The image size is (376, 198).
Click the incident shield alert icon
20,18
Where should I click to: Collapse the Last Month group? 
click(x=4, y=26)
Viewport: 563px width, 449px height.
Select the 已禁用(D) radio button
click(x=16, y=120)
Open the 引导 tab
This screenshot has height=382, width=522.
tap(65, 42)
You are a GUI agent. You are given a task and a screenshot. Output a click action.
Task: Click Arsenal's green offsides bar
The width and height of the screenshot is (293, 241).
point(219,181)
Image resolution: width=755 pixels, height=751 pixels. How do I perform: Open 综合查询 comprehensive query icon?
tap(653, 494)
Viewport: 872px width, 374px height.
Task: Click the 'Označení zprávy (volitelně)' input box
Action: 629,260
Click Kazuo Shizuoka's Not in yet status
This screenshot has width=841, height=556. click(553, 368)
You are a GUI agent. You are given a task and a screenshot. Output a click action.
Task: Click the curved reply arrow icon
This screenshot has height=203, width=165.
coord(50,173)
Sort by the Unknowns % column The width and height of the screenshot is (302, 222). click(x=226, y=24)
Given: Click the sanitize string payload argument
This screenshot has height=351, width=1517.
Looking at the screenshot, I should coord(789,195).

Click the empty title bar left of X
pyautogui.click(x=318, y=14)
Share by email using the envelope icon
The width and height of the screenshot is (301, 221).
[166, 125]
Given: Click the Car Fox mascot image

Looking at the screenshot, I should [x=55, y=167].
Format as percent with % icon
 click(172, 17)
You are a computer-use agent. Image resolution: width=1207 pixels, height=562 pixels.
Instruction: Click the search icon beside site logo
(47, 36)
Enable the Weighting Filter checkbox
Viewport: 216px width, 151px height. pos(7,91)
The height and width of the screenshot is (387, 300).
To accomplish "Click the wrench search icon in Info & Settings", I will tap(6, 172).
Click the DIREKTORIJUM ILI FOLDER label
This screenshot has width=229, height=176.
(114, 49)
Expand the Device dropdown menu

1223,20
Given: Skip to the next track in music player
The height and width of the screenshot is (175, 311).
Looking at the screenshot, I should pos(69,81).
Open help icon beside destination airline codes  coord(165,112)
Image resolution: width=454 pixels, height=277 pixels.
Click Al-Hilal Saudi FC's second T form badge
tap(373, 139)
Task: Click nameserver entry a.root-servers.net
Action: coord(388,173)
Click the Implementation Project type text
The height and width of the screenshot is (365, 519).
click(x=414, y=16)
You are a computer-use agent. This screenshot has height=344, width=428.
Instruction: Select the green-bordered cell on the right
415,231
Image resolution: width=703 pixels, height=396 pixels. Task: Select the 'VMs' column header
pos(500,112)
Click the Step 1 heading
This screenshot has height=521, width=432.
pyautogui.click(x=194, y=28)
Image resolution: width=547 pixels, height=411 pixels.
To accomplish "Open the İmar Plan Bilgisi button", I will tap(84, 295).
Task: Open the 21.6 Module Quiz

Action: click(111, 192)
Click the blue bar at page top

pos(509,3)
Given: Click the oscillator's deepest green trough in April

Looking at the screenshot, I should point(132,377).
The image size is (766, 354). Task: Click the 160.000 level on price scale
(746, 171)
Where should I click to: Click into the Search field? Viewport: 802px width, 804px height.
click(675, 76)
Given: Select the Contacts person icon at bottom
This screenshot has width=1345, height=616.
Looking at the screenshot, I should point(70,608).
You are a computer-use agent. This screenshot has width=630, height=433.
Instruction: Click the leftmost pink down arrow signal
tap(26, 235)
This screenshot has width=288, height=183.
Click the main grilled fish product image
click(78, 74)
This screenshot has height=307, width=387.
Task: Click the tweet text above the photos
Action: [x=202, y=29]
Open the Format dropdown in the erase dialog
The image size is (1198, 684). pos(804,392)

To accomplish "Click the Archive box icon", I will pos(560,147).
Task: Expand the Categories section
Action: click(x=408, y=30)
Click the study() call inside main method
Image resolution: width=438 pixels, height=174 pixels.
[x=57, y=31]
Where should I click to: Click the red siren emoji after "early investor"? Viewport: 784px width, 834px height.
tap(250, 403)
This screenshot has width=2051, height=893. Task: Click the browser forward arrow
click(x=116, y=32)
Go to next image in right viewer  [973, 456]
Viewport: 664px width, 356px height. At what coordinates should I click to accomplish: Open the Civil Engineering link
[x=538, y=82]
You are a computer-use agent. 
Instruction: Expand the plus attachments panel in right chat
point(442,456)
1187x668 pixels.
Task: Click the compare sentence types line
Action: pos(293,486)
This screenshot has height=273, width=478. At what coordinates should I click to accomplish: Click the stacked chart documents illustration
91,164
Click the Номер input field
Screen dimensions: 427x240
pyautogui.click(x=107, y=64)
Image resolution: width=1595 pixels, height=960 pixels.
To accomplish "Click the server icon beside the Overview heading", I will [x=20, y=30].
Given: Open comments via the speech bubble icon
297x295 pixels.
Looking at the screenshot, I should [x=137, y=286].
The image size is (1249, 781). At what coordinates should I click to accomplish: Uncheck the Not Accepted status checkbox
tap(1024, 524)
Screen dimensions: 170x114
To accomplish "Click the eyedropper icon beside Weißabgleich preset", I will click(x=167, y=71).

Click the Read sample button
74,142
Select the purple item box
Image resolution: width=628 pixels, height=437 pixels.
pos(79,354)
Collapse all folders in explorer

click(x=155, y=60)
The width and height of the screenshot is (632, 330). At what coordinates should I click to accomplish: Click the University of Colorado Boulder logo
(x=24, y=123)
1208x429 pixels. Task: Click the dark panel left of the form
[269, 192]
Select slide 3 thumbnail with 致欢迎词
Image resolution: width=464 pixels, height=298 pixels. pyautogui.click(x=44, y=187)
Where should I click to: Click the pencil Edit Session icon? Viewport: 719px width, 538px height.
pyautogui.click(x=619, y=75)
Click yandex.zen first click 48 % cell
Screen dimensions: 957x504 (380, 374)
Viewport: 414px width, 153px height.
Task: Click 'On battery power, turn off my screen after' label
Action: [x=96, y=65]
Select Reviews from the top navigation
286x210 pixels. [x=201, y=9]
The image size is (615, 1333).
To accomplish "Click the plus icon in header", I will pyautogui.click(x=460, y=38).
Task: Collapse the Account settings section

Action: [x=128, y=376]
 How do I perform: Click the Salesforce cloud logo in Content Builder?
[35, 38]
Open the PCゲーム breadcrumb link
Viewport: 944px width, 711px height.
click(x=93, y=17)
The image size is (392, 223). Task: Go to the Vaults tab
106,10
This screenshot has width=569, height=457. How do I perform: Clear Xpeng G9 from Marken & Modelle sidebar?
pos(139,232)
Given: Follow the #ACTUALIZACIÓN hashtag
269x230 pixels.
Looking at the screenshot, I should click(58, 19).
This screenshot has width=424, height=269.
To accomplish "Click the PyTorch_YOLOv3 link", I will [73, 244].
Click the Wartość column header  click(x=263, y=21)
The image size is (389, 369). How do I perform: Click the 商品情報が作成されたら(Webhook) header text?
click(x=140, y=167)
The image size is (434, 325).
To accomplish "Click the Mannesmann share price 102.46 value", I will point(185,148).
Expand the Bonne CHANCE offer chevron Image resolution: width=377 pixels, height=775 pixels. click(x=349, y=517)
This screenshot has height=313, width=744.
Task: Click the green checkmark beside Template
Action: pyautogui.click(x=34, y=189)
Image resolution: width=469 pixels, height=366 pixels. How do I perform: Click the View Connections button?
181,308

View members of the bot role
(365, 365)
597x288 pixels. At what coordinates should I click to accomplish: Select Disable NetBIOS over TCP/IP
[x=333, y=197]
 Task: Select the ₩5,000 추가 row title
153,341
*-*-*
# What is expected
Tell how many lines in the records above carry the word "next". Only the number should appear in the reply.

# Solution
2